Results: LCN2 expression was upregulated in human primary PCa and CRPC tissues. Overexpression of LCN2 promoted C4-2B and 22RV1 cell proliferation while knockdown of LCN2 markedly inhibited C4-2B and 22RV1 cell growth. LCN2 overexpression led to increased AR downstream gene SLC45A3 without upregulating AR expression. In the xenograft model, overexpression of LCN2 significantly promoted tumor growth.
Methods: LCN2 expression was detected in primary PCa and CRPC tissues and cell lines C4-2B and 22RV1 using immunohistochemistry and western blotting, respectively. Serum LCN2 level was detected vi ELISA. Lentiviruses-mediated over-expression of LCN2 and LCN2 knockdown were performed in CRPC cell lines. Expressions of androgen receptor (AR) downstream genes was examined in cell lines, in CRPC tissues, and in animal models.
Conclusion: LCN2 could facilitate cell proliferation of CRPC via AR transcriptional activity. LCN2 could be a novel target in CRPC.
Among all genitourinary cancers, lethal or high risk PCa is still a major cause of cancer-related death. The indolent phenotype of PCa, however, is usually indolent and can be perfectly curbed via surgery or radiotherapy. Lethal PCa, in most case at its castration-resistant stage, confers a poor prognosis and definitive therapy with durable effect is thus lacking. Several decades ago, when prostate cancer was introduced as an androgen-dependent disease, the treatment has been changed considerably . Androgen deprivation therapy (ADT), as a standard care currently, is typically used through surgical castration or LHRH agonists/antagonists, when radiotherapy or surgery is failed. Despite the initial benefit upon the ADT, CRPC, which is known as hormone-refractory prostate cancer (HRPC) in the past, may be evolved from primary PCa 12-48 months following treatment [2, 3]. Regardless of whether testosterone reached castration level, the definition of CRPC is based on disease progression. In other words, CRPC can be defined by a constant increase in prostate-specific antigen (PSA) levels of serum, the development of preexisting disease, and/or the arriving of new metastases.
Multiple physiological and biochemical factors have been demonstrated in CRPC development.
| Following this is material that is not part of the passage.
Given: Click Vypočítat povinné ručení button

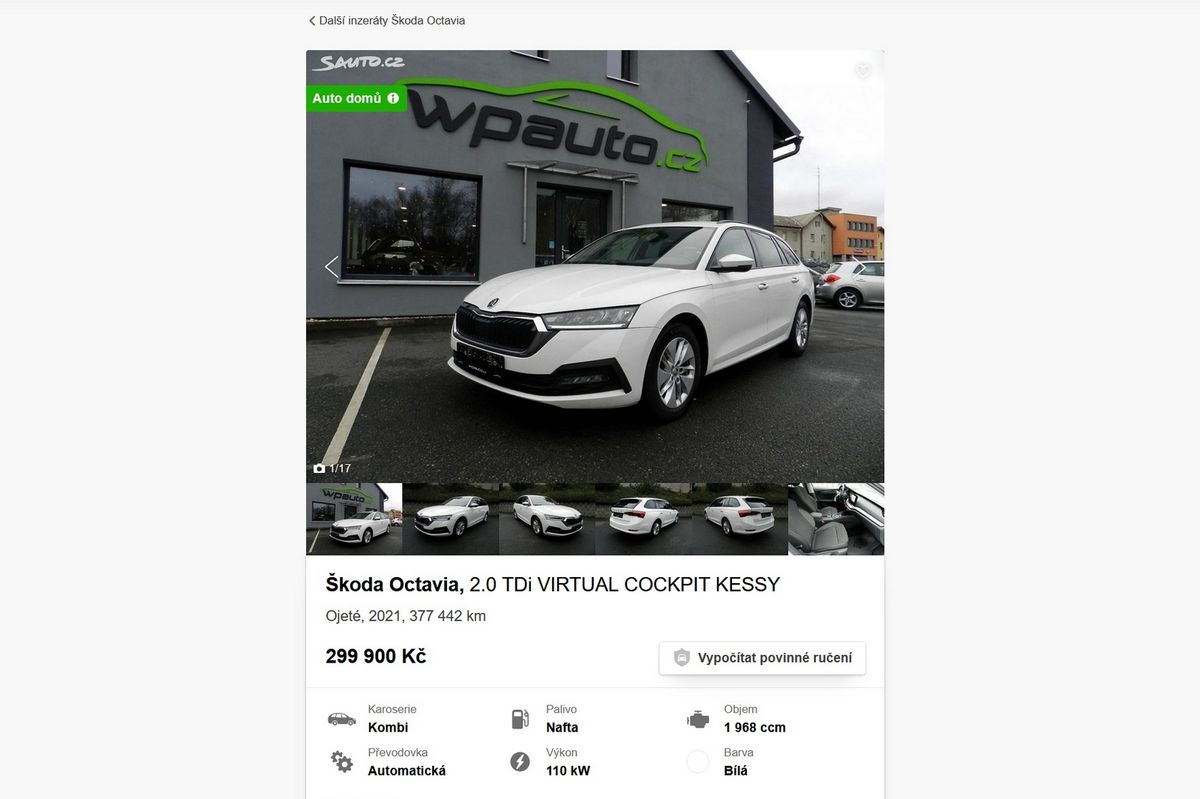Looking at the screenshot, I should pos(763,658).
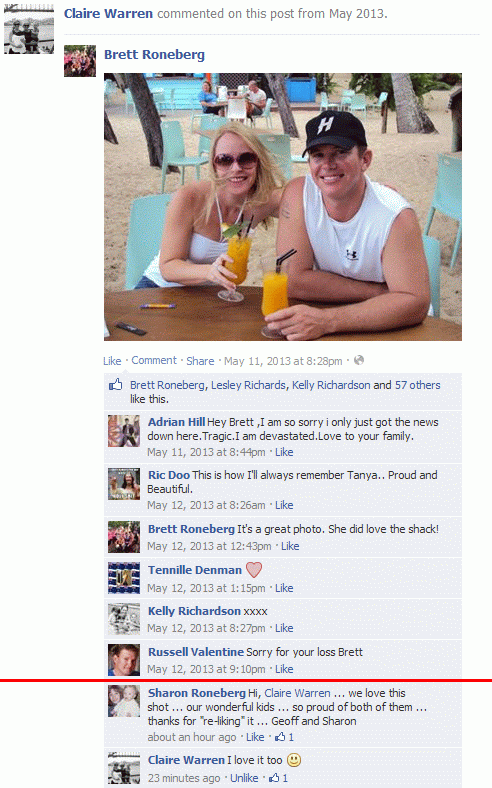Open Adrian Hill's profile picture
This screenshot has width=492, height=788.
point(124,431)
Mechanisms in physiology include extraprostatic synthesis of androgen in the suprarenal gland and/or local adipose tissue and intra-tumoral synthesis of androgen caused by increasing intracellular androgen levels of PCa cells [4–8]. Mechanisms in biochemistry include AKT phosphorylation and signaling as well as the pathway of vascular endothelial growth factor (VEGF) in the CRPC development [9, 10]. Even though it is suggested that multiple mechanisms result in the CRPC development, one common point lies in the AR-driven mechanism kept by the disease and the organ itself. For example, the fluid volume of the seminal plasma in men’s ejaculation is produced mostly by the prostate and the differential, metabolic, proliferating and surviving processes of the epithelia and stroma of the prostate all result from the androgen binding to the AR .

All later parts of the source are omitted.